Training will also be provided for SMEs' human resource team and management personnel to equip them with the skills needed to tackle discrimination or harassment in the workplace. 

Ms Yeo said that the survey underscored the need for SMEs to implement clearer discrimination and harassment policies, with only one-third of respondents saying that their companies have communicated such policies to them. 

Almost 70 per cent of the respondents work in large companies with more than 200 employees.

Some of the survey findings were:

  • Although 23 per cent of respondents thought that there was gender discrimination in the workplace, 41 per cent of these respondents did not have evidence to substantiate it
  • One in 10 female respondents said that they had been passed over for promotion or career advancement.

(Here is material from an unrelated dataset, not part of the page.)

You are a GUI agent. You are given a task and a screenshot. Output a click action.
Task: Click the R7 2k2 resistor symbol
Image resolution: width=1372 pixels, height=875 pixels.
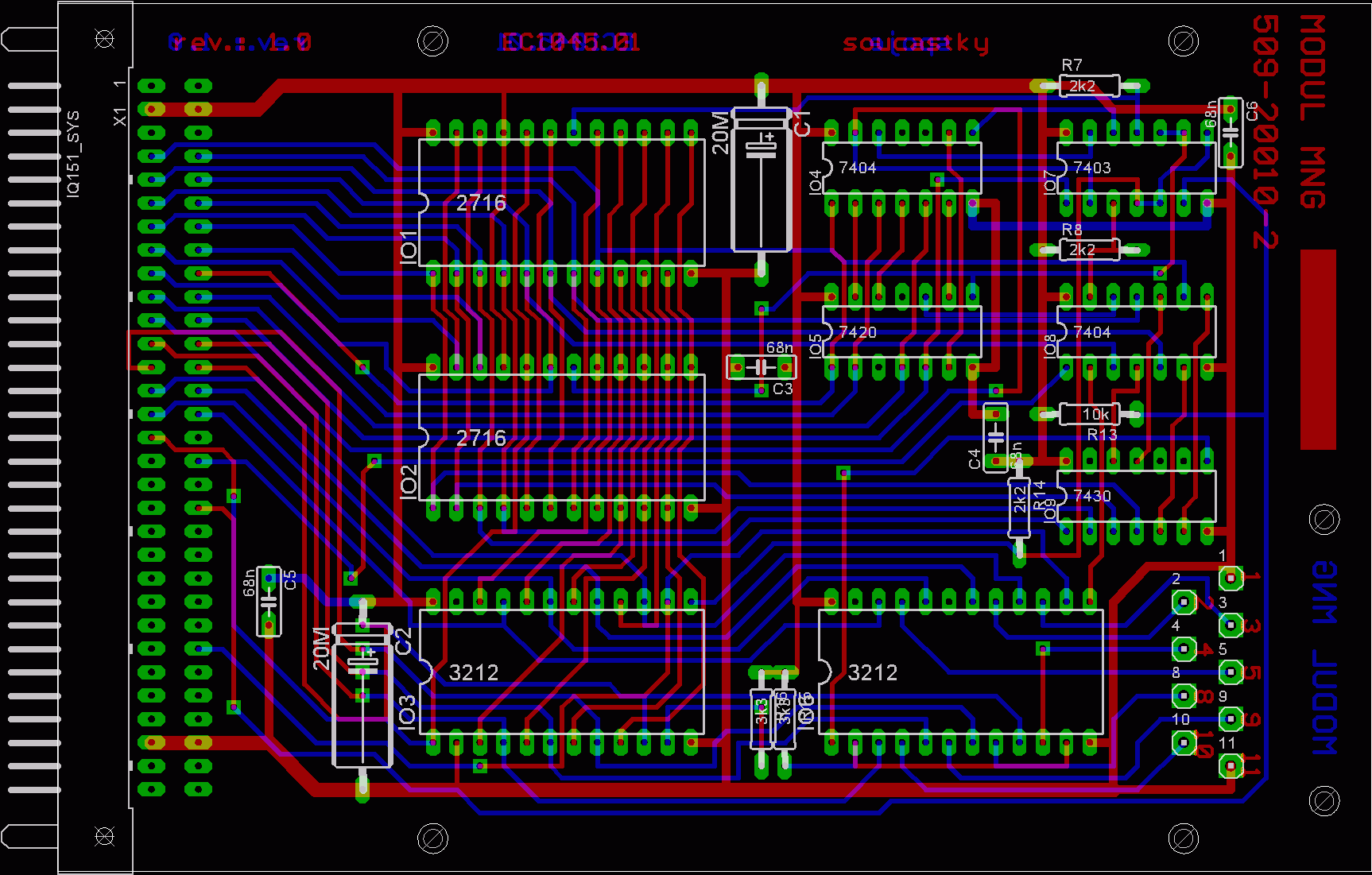(x=1089, y=86)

This was twice the number for male respondents
  • Two in five women were willing to report instances of gender discrimination, while three in five men were willing to do so
  • The top reason for an unwillingness to report gender discrimination was a fear of causing someone to lose their job

Traditional Chinese medicine firm Oriental Remedies Group was one of the SMEs to sign the MOU.

Chief executive officer Beatrice Liu saw the importance of having robust anti-discrimination policies in place because she experienced workplace harassment at the company where she worked previously. 

"There was a manager who had a history of throwing things at people. There was one time he got quite agitated at something on the computer and he took his mouse and almost threw it at me," Ms Liu said, adding that she was pregnant at that time. 

 After raising the issue with her company's human resource department, there was no follow-up by the department even after six months. The incident prompted her to quit her job because it made her feel unsafe. 

Market research firm YouGov reported that 71 per cent of women agreed that there was unequal treatment of both genders at work. Women in certain sectors, such as construction and health, were more affected by gender inequality. 

The survey results for the above were released on Feb 20, and based on continuously collected data and rolling surveys. It found that:

  • Women in the construction sector were most affected by gender inequality, with 82 per cent of respondents indicating that the issue existed
  • This was followed by those working in engineering, design or architecture at 77 per cent and health or medical services at 77 per cent
  • It found that respondents, who were young women aged 18 to 24, were most likely to say that gender disparity in the workplace existed, with 74 per cent who agreed. Only 5 per cent indicated that there was none.

Ms Yeo from NTUC U SME and U WAF said: "I hope that going forward, (gender inequality) will be something that is a whole-of-society effort because it does take the whole of society to recognise gender discrimination and harassment."